Top of Provided data

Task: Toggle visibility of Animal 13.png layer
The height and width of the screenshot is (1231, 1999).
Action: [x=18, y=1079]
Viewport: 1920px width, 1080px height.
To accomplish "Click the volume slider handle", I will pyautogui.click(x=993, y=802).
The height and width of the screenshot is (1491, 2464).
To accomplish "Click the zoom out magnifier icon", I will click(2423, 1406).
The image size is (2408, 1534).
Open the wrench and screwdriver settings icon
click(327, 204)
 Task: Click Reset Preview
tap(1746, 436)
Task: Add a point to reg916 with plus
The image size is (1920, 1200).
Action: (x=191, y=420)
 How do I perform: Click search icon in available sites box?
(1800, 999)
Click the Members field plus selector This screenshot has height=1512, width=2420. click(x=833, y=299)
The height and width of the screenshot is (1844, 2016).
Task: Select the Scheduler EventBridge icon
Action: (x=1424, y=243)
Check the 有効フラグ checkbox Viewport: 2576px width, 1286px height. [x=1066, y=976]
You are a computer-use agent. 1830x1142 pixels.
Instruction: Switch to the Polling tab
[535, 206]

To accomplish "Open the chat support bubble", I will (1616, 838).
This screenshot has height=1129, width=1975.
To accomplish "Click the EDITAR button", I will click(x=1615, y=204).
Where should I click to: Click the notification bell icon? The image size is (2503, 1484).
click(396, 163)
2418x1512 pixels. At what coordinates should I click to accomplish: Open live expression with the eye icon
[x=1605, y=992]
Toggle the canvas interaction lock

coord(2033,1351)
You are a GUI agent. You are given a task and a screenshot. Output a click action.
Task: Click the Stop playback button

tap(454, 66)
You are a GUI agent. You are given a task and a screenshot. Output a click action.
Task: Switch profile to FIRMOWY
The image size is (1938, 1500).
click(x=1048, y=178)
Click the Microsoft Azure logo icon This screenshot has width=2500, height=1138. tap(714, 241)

Bottom of Provided data

__Requirement__. Go through the data and return each line where the word "Viewport" appears.

__Exercise solution__.
Viewport: 1920px width, 1080px height.
Check the 有効フラグ checkbox Viewport: 2576px width, 1286px height. [x=1066, y=976]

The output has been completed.